The second film has a much more direct connection to Cuarón and his work, one he’s spoken of frequently. “I watched the Gregory Peck movie Marooned over and over when I was a kid,” Cuarón told Wired in 2013, while talking about his then-new film Gravity. The debt is obvious: Gravity is the story of astronauts who, thanks to a technical malfunction, find themselves stranded in orbit and forced to use their wits to find a way back to Earth as the cruel physics of space travel threaten their lives. Marooned is, well, pretty much that too, at least in broad strokes.

Released in November 1969, a year after Stanley Kubrick’s 2001: A Space Odyssey and a few months after the moon landing, the film adapts a 1964 novel by Martin Caidin, a prolific writer who also wrote the novel that inspired The Six-Million Dollar Man. John Sturges (The Magnificent Seven, Ice Station Zebra) directs with an eye toward the nuts-and-bolts details of space exploration. When a trio of fatigued astronauts (played by Richard Crenna, James Franciscus, and a twitchily commanding Gene Hackman) are ordered back early from a months-long stay aboard a space station, they find themselves unable to reenter the Earth’s atmosphere. Meanwhile, NASA, headed by a gruff Gregory Peck, scrambles to rescue them before their air supply runs out.

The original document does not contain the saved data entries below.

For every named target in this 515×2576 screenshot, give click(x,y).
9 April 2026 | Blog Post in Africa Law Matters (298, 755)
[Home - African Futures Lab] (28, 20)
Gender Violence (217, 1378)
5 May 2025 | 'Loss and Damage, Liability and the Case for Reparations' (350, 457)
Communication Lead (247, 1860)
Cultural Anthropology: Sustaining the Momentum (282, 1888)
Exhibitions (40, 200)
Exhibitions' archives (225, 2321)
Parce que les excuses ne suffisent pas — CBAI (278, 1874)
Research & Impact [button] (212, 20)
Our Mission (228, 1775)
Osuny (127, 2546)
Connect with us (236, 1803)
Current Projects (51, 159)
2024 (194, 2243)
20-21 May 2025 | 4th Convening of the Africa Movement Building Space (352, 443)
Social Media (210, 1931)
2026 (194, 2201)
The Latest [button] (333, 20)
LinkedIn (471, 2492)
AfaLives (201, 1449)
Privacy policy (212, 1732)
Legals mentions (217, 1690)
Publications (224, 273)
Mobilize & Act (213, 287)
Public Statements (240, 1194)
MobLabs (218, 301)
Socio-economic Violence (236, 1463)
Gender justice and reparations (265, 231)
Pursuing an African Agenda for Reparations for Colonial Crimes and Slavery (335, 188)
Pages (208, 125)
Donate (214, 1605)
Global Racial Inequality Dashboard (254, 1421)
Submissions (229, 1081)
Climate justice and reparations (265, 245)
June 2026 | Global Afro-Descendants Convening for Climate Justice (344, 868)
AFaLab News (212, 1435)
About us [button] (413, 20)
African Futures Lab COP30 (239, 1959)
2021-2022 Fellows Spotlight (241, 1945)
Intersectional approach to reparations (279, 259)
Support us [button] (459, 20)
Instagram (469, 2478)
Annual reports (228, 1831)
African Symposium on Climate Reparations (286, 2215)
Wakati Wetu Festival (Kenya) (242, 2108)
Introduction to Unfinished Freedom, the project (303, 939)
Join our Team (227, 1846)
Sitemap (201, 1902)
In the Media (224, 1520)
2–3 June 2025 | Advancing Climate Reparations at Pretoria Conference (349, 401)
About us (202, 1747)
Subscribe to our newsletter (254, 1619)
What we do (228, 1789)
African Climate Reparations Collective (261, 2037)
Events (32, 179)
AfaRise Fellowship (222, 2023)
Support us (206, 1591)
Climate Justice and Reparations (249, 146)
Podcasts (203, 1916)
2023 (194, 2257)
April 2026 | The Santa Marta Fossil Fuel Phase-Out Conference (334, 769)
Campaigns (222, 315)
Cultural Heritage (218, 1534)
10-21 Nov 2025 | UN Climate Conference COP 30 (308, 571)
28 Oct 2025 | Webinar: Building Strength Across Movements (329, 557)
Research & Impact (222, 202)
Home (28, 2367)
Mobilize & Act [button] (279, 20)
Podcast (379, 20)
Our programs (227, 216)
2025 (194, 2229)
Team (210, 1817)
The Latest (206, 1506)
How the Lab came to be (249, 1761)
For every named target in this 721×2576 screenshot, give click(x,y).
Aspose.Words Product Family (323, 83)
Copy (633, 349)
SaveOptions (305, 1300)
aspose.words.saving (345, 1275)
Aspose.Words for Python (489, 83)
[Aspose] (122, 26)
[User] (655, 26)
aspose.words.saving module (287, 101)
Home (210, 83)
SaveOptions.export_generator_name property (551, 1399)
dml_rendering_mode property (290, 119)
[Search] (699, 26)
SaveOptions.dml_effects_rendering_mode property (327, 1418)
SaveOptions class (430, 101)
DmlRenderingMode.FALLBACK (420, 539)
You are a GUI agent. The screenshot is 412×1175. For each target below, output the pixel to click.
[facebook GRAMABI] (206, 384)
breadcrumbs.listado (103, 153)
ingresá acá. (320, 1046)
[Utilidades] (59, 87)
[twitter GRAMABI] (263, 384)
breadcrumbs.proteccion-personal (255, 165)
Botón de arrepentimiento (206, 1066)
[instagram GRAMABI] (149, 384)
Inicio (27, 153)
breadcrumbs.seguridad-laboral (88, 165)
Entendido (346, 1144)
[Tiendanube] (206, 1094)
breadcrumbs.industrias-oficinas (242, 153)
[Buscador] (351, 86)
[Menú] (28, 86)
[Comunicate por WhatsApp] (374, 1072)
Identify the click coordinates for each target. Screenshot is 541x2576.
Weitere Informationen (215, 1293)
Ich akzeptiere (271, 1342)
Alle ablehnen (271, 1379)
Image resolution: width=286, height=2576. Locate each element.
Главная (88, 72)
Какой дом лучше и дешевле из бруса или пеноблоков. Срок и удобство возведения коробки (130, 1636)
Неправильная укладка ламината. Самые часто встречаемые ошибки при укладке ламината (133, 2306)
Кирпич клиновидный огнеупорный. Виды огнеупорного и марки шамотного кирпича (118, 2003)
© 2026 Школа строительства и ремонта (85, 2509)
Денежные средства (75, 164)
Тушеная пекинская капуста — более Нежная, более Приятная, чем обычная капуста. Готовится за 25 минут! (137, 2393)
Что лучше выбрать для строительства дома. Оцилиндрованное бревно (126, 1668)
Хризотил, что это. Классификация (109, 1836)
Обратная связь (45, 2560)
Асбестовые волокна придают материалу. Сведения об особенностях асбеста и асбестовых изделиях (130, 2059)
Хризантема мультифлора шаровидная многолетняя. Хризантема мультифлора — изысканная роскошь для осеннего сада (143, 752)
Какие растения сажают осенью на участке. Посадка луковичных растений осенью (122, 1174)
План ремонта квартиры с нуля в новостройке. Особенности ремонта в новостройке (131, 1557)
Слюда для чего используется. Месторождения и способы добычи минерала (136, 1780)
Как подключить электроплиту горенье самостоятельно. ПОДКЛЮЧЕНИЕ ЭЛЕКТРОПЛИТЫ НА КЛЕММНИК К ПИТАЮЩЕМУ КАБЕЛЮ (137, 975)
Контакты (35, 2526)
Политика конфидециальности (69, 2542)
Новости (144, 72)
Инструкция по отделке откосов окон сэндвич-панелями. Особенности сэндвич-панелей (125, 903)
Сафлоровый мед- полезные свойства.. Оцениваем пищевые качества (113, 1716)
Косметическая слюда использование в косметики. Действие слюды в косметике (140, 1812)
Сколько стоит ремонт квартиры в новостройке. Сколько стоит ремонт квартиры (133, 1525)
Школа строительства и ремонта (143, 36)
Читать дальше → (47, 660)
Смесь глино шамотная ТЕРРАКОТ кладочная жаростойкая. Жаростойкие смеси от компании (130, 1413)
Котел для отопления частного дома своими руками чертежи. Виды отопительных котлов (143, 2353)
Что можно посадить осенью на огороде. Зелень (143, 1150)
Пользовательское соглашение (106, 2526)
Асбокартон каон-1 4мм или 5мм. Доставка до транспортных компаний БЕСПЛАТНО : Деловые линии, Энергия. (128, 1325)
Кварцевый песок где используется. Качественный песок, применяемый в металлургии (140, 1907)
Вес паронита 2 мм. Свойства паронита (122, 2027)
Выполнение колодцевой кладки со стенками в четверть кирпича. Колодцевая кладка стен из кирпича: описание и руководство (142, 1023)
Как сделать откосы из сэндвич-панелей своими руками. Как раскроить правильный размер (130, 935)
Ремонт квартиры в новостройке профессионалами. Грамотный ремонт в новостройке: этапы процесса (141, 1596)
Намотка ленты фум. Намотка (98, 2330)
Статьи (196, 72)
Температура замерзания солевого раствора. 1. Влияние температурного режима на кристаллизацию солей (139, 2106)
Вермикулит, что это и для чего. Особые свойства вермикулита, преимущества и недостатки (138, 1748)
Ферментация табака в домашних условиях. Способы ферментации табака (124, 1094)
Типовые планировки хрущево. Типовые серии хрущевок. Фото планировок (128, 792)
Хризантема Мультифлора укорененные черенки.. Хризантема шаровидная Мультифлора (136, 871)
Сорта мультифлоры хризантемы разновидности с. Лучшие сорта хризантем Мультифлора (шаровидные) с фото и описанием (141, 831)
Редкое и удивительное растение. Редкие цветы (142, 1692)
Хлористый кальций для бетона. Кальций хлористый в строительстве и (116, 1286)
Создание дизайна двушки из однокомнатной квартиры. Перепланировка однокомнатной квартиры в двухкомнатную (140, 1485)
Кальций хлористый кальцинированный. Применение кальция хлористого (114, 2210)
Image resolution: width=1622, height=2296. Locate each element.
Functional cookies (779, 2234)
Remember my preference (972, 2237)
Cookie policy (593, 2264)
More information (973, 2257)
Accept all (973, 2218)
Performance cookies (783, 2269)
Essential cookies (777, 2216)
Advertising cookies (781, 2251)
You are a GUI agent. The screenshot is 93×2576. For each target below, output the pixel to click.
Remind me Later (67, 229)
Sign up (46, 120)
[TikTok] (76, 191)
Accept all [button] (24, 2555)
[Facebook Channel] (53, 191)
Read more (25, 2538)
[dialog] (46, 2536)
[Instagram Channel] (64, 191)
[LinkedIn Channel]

Marooned won an Academy Award for its special effects, which remain quite impressive. But it didn’t find much traction at the box office, or with critics. Howard Thompson’s assessment for the New York Times, for instance, praises many elements of the film but still uses words like “antiseptic” and “workmanlike.” That’s not entirely unfair. The film hopes that audiences will be as enthralled with beeping control consoles and zero-gravity effects as they were with 2001, but the story, by design, is much more prosaic. It works as a solid space-age drama. But it’s also filled with the long pauses and lurching action that allowed it to serve as fodder for an episode of Mystery Science Theater 3000, too.

Still, it’s easy to see how it could get its hooks into the mind of a young Cuarón, and how he could use it as raw material for a richer, more kinetic film years later. It’s also easy see the role it plays in Roma, a journey through the past that suggests what’s remembered — be it a moment of passion, a heartbreak, or a movie seen long ago — never really dies.